No significant difference was observed statistically in our study when complication rates of vacuum and forceps were compared (vacuum complication rate is 20.8% and forceps complication rate is 21.9%). While neonatal complications (cephalhematoma, intracranial hemorrhage) distinguished in cases who underwent vacuum practices, maternal complications (perineal trauma, fecal incontinence) distinguished in cases who underwent forceps practices. Indications of vacuum and forceps practices should be evaluated in the same way, because both instruments have prerequisities. While the most frequent indication was extension of second phase of delivery in 58.3% of vacuum cases in our study, it was fetal distress in 58.5% of forceps cases. All cases diagnosed with operative delivery indication due to maternal cardiac diseases were undergone forceps. The reason for choosing forceps in this indication is that forceps practice is a faster procedure than vacuum practice. When our operative delivery indications are considered cumulatively, fetal distress (61.5%) is placed on the top.

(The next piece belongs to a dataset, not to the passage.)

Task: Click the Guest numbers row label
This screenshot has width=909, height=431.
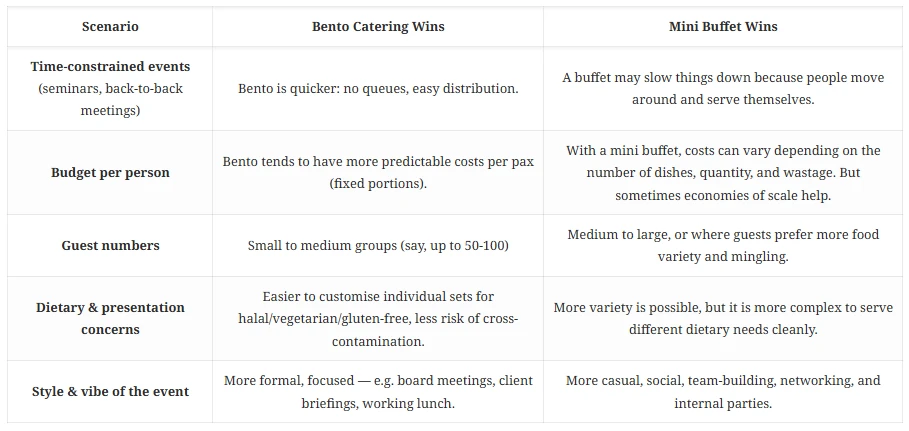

In a study comparing vacuum and forceps during a 9-month follow-up, no difference was observed in weight, visual and hearing tests and hospitalization. No permanent damage was observed on long-term cognitive functions during follow-ups in the next period. In our study, statistically no significant difference was observed between vacuum and forceps practices in terms of 1st and 5th minute Apgar scores of babies. Using vacuum and forceps practices consecutively increases the risks of negative perinatal outcomes more than the total relative risks of each instrument. American College of Obstetrics and Gynecology (ACOG) also does not recommend using more than one instrument during vaginal delivery. In line with the literature, second instrument was never tried in any cases in our clinic when first instrument failed.
Practices aiming to decrease cesarean rate recently will help operative deliveries to come into prominence again. Proper use of obstetric forceps and vacuum enables safe and timely practice of vaginal delivery in cases where abnormal course of birth exists and emergency delivery is needed. The number of operative delivery practices performed by obstetric assistants who work at gynecology and obstetrics clinics during their educations decreased to minimum levels due to recent medicolegal problems. Fetal injury risk during operative vaginal delivery is generally peculiar to instrument used. Since clinical condition and experience of operator is the primary step for choosing instrument, it is very essential that obstetricians who got obstetrics training should learn to use both instruments and indications.
Vaginal delivery by vacuum or forceps after proper education and careful patient selection are the two procedures which are still very essential in the obstetric practices.